***** PROVIDED INFORMATION *****
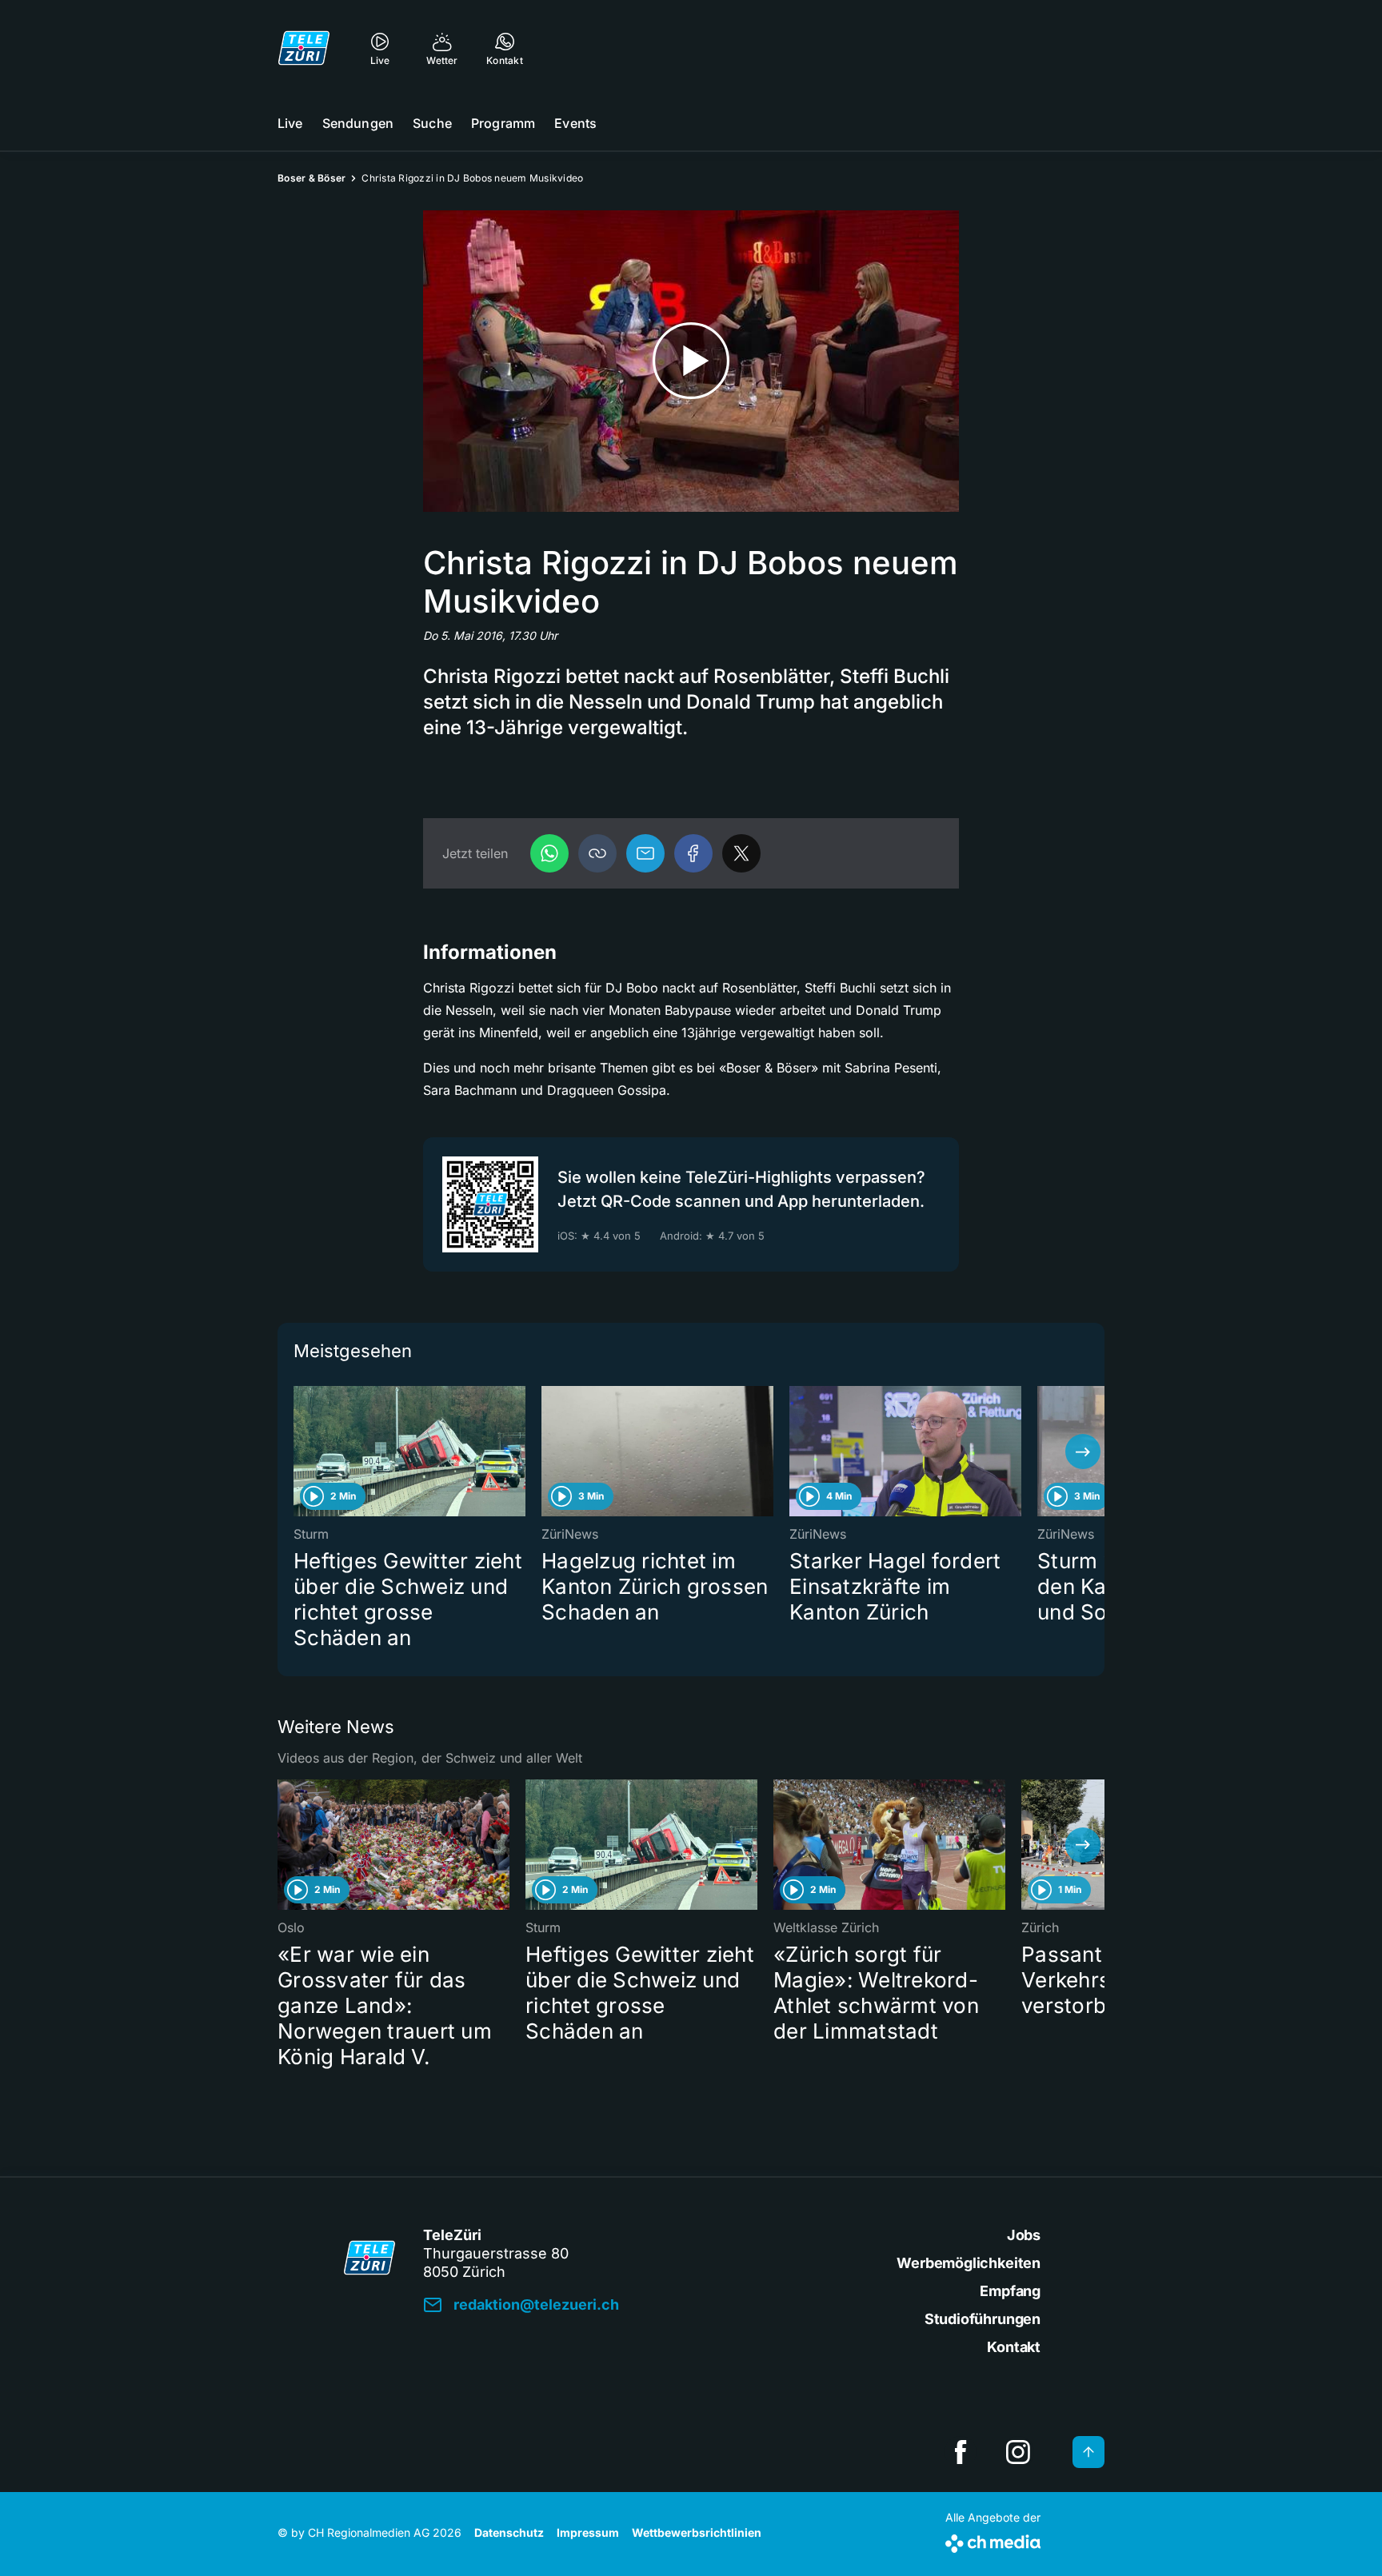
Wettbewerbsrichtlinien (696, 2532)
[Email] (645, 853)
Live (290, 123)
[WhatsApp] (549, 853)
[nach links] (299, 1451)
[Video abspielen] (691, 361)
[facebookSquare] (961, 2452)
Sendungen (357, 123)
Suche (432, 123)
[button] (597, 853)
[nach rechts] (1082, 1451)
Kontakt (1013, 2346)
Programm (503, 123)
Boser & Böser (312, 178)
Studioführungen (982, 2318)
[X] (741, 853)
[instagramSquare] (1018, 2452)
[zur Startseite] (304, 48)
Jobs (1023, 2235)
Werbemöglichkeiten (968, 2262)
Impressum (588, 2532)
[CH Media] (992, 2540)
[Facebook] (693, 853)
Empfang (1010, 2290)
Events (575, 123)
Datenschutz (509, 2532)
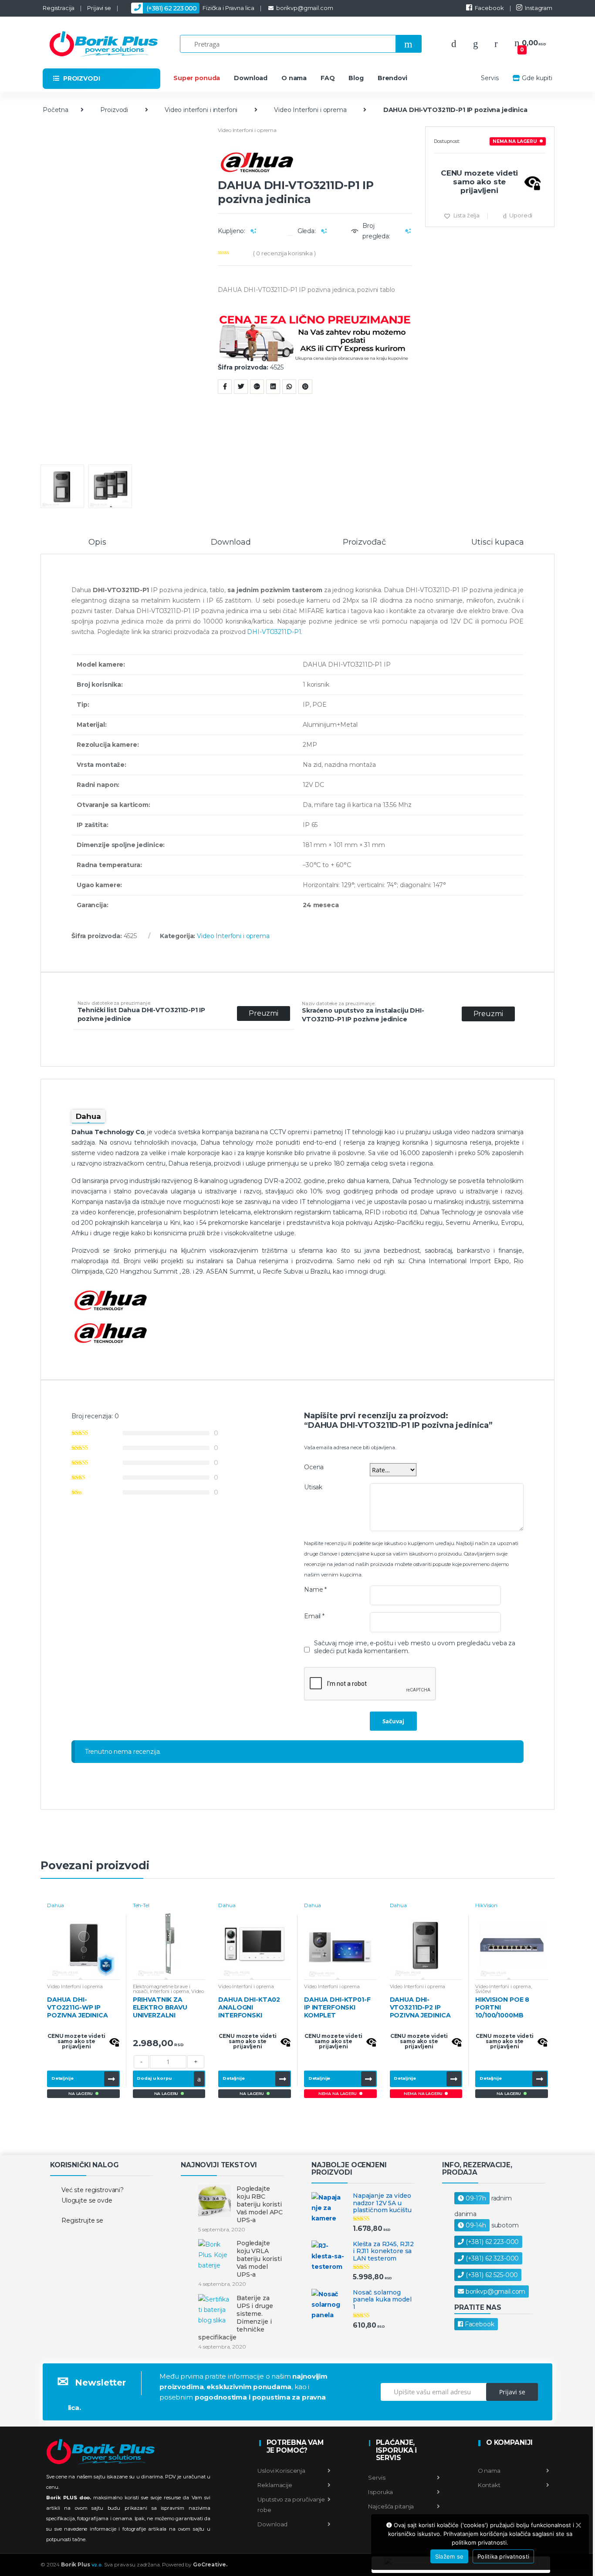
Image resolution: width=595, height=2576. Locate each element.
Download (250, 78)
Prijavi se (99, 7)
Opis (97, 542)
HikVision (486, 1905)
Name (315, 1589)
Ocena (314, 1467)
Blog (355, 78)
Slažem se (449, 2556)
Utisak (313, 1487)
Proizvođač (364, 542)
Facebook (489, 7)
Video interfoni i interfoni (201, 110)
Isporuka (380, 2491)
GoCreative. (210, 2564)
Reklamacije (274, 2484)
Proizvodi (114, 110)
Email (314, 1616)
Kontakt (488, 2484)
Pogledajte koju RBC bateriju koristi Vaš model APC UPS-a (260, 2204)
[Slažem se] (578, 2525)
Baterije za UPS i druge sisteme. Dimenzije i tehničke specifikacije (235, 2317)
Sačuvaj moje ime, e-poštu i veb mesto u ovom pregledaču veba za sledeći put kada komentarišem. (414, 1647)
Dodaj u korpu (154, 2078)
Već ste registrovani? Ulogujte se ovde (92, 2195)
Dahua (55, 1905)
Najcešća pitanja (390, 2506)
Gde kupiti (537, 78)
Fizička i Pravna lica (200, 8)
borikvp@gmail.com (304, 7)
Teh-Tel (141, 1905)
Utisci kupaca (497, 542)
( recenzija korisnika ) (284, 253)
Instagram (538, 7)
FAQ (328, 78)
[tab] (97, 546)
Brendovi (392, 78)
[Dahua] (315, 162)
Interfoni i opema (169, 1991)
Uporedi (520, 215)
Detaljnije (62, 2078)
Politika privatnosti (503, 2556)
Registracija (58, 7)
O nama (294, 78)
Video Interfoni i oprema (310, 110)
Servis (489, 78)
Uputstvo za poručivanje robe (291, 2504)
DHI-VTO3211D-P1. (274, 632)
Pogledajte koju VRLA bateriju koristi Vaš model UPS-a (259, 2258)
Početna (55, 110)
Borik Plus (82, 2564)
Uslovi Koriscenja (281, 2470)
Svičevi (483, 1991)
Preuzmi (263, 1013)
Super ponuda (196, 78)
*****
WORK REQUEST:
Take the records above and transcribe them exactly, dropping every picture.

FINISHED TASK:
Wettbewerbsrichtlinien (696, 2532)
[Email] (645, 853)
Live (290, 123)
[WhatsApp] (549, 853)
[nach links] (299, 1451)
[Video abspielen] (691, 361)
[facebookSquare] (961, 2452)
Sendungen (357, 123)
Suche (432, 123)
[button] (597, 853)
[nach rechts] (1082, 1451)
Kontakt (1013, 2346)
Programm (503, 123)
Boser & Böser (312, 178)
Studioführungen (982, 2318)
[X] (741, 853)
[instagramSquare] (1018, 2452)
[zur Startseite] (304, 48)
Jobs (1023, 2235)
Werbemöglichkeiten (968, 2262)
Impressum (588, 2532)
[CH Media] (992, 2540)
[Facebook] (693, 853)
Empfang (1010, 2290)
Events (575, 123)
Datenschutz (509, 2532)
Image resolution: width=595, height=2576. Locate each element.
Download (250, 78)
Prijavi se (99, 7)
Opis (97, 542)
HikVision (486, 1905)
Name (315, 1589)
Ocena (314, 1467)
Blog (355, 78)
Slažem se (449, 2556)
Utisak (313, 1487)
Proizvođač (364, 542)
Facebook (489, 7)
Video interfoni i interfoni (201, 110)
Isporuka (380, 2491)
GoCreative. (210, 2564)
Reklamacije (274, 2484)
Proizvodi (114, 110)
Email (314, 1616)
Kontakt (488, 2484)
Pogledajte koju RBC bateriju koristi Vaš model APC UPS-a (260, 2204)
[Slažem se] (578, 2525)
Baterije za UPS i druge sisteme. Dimenzije i tehničke specifikacije (235, 2317)
Sačuvaj moje ime, e-poštu i veb mesto u ovom pregledaču veba za sledeći put kada komentarišem. (414, 1647)
Dodaj u korpu (154, 2078)
Već ste registrovani? Ulogujte se ovde (92, 2195)
Dahua (55, 1905)
Najcešća pitanja (390, 2506)
Gde kupiti (537, 78)
Fizička i Pravna lica (200, 8)
borikvp@gmail.com (304, 7)
Teh-Tel (141, 1905)
Utisci kupaca (497, 542)
( recenzija korisnika ) (284, 253)
Instagram (538, 7)
FAQ (328, 78)
[tab] (97, 546)
Brendovi (392, 78)
[Dahua] (315, 162)
Interfoni i opema (169, 1991)
Uporedi (520, 215)
Detaljnije (62, 2078)
Politika privatnosti (503, 2556)
Registracija (58, 7)
O nama (294, 78)
Video Interfoni i oprema (310, 110)
Servis (489, 78)
Uputstvo za poručivanje robe (291, 2504)
DHI-VTO3211D-P1. (274, 632)
Pogledajte koju VRLA bateriju koristi Vaš model UPS-a (259, 2258)
Početna (55, 110)
Borik Plus (82, 2564)
Uslovi Koriscenja (281, 2470)
Svičevi (483, 1991)
Preuzmi (263, 1013)
Super ponuda (196, 78)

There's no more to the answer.